Data for the task
========================
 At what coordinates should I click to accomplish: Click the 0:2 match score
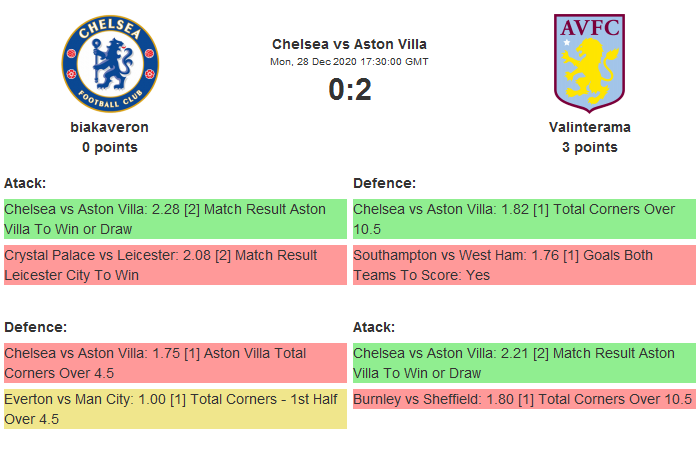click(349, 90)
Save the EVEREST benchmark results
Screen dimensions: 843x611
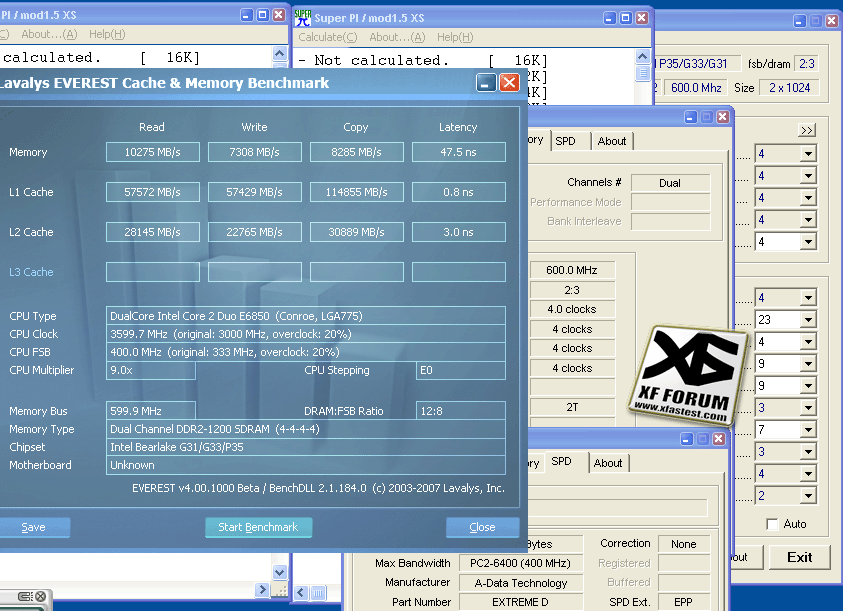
========================
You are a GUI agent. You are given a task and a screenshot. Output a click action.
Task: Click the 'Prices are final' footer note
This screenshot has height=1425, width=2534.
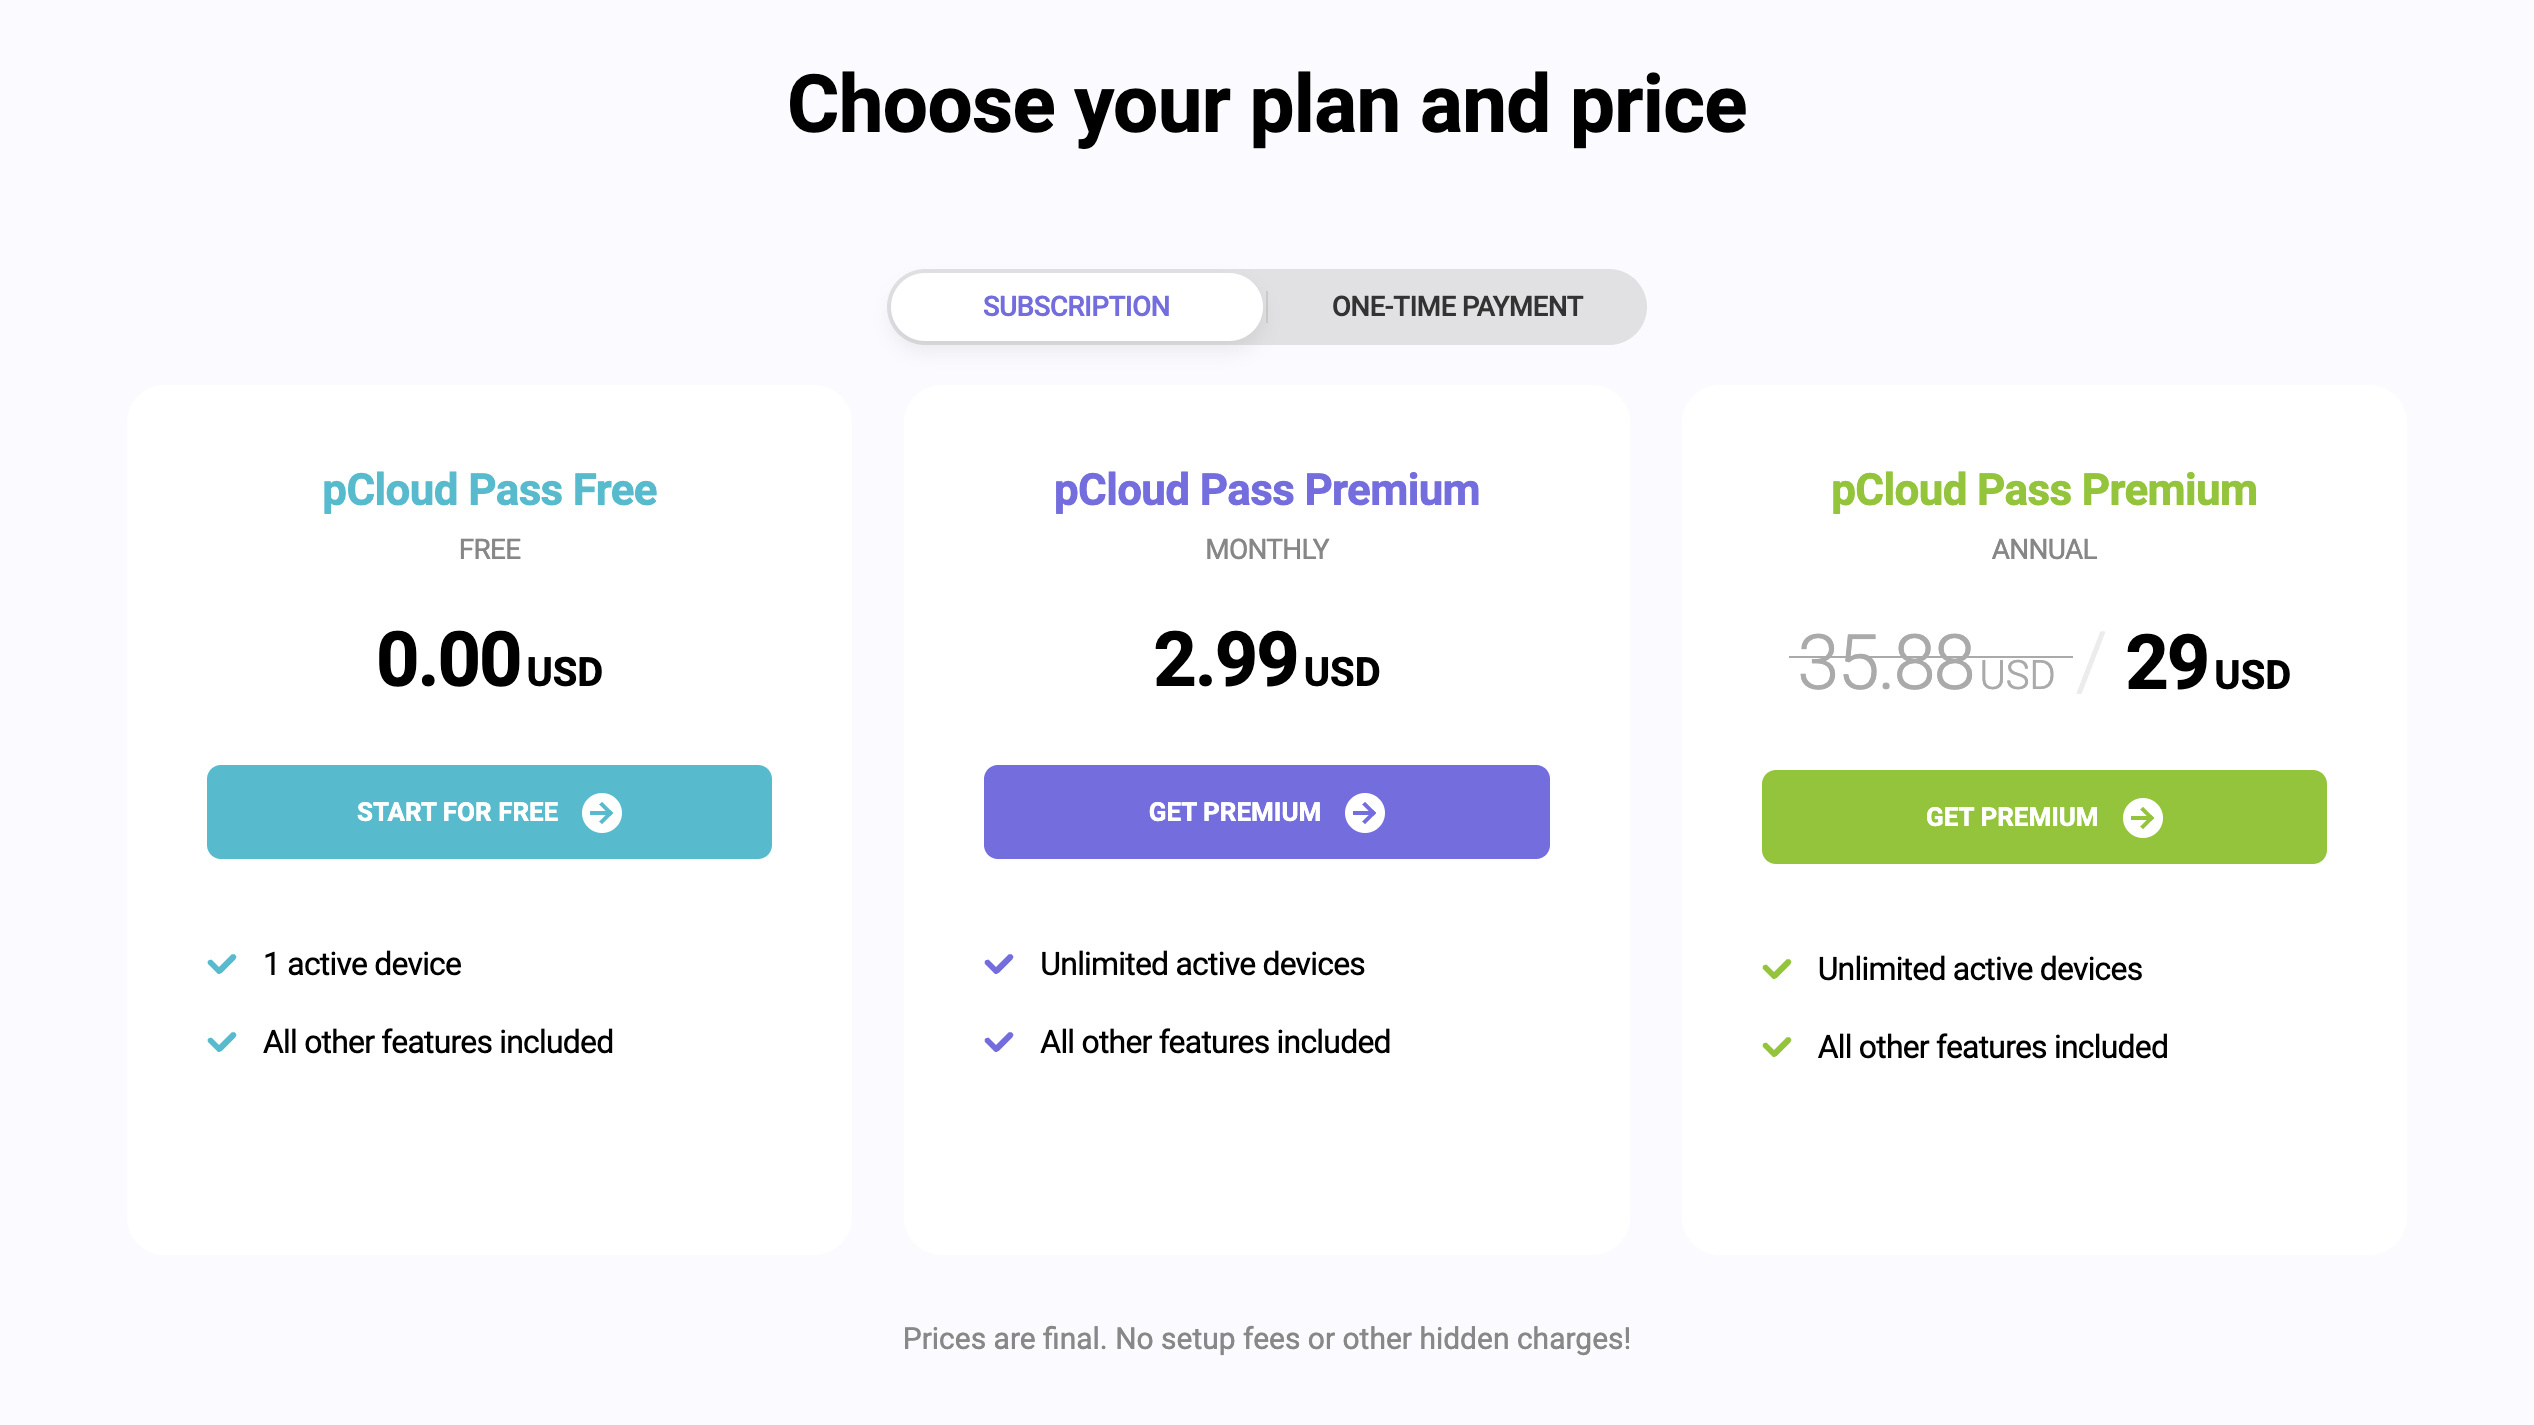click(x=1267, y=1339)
========================
What is required
What belongs in the answer is each line above from the line with "At what coordinates" to the line with "Screen dimensions: 843x611", inclusive, reproduced exactly and free of pictures.

Your solution
 At what coordinates should I click to accomplish: Click the 0:2 match score
click(349, 90)
Save the EVEREST benchmark results
Screen dimensions: 843x611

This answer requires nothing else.